Thankfully, there are steps you can take to combat this strength-sapping cycle:

  1. Get outside during the day. Exposure to natural light during daytime reinforces your natural biorhythms and sets you up for being ready for bed at night.
  2. Shower or relax in a bath before turning in.
  3. Establish a habitual sleep pattern of rising and going to bed at the same time each day.
  4. Don’t skimp on the bed. There are now fully adjustable, massaging and zero gravity bed bases that conform to your sleeping needs at the touch of a button. Make sure you shop around for the right adjustable basethough, as there are a lot of inferior products out there.
  5. Stop drinking caffeine at noon.
  6. Eat a light meal at night.
  7. Ration yourself to one alcoholic drink in the evening – booze may help you fall asleep initially, but it will disrupt your total night’s sleep.
  8. Take sleep seriously – it affects your overall physical, psychological and emotional wellbeing.

The US Department of Health and Human Services advises that healthy sleep cycles are critical for our:

  • Brain – they set you up for the next day’s learning, problem-solving and decision-making. Sleep allows our gray matter to create new connections and sift through the detritus in our subconscious.
  • Body – our heart and blood vessels undergo healing and repair when we sleep. Without it we’re at higher risk for heart and kidney disease, as well as increased blood pressure, diabetes and stroke.
  • Emotions – sleep deprivation can make you lose your temper and be prone to unruly behavior.
  • Safety – tired people make mistakes and they can be costly and life-changing.
  • Productivity – if you’re exhausted you achieve less, deal with change badly and are slow to react.
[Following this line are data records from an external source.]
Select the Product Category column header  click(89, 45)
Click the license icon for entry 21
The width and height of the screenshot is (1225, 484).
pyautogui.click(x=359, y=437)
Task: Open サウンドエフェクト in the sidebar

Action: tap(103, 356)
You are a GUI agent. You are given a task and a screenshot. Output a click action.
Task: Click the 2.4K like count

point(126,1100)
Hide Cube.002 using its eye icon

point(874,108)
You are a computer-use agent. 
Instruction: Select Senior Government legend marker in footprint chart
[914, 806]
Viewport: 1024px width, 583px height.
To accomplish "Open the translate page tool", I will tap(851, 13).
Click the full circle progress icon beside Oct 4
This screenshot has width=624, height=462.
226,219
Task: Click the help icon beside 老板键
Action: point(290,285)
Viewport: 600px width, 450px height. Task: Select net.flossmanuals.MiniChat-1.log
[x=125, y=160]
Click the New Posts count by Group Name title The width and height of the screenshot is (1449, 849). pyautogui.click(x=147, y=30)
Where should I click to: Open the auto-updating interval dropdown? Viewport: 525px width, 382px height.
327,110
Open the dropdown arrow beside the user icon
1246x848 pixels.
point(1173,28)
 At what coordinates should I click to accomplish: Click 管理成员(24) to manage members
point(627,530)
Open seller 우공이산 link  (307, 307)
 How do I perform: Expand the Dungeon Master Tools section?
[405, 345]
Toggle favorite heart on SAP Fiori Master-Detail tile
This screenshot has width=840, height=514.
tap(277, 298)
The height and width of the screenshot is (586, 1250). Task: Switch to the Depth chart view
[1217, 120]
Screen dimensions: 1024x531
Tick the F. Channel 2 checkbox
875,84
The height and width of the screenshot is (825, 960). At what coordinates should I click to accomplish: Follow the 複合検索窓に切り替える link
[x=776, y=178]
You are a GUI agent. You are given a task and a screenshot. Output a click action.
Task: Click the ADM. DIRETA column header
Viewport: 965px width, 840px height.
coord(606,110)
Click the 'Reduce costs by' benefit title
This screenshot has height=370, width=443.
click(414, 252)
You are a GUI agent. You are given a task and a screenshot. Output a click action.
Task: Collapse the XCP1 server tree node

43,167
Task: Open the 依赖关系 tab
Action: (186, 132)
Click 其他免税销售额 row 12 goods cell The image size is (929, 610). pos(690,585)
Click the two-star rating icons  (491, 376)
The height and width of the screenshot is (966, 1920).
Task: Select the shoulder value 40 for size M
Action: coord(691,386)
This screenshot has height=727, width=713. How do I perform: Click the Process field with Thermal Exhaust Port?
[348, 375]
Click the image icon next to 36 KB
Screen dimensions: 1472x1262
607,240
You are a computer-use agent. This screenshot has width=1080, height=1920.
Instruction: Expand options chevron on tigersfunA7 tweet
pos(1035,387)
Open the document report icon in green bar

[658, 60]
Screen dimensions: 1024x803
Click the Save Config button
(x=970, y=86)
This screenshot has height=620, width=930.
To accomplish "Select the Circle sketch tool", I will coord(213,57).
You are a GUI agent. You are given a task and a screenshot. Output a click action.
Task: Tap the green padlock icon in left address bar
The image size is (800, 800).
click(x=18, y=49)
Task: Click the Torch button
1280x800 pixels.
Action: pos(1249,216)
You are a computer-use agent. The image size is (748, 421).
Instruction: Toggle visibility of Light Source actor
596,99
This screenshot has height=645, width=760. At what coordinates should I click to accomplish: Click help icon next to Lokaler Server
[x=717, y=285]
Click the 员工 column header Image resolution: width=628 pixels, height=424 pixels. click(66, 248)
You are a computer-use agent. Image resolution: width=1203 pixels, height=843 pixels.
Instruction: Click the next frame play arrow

Sleep, like soft toilet paper, gains value as you age. However, even the youngest of us needs unbroken sleep to feel our best. As adults, we should be getting 7-8 hours a night, even more for children. If we don’t get this downtime, we’re unprepared to face the day’s tasks and challenges. Do yourself a favor and get serious about sleep – you’ll not only feel better, you’ll probably live longer, too.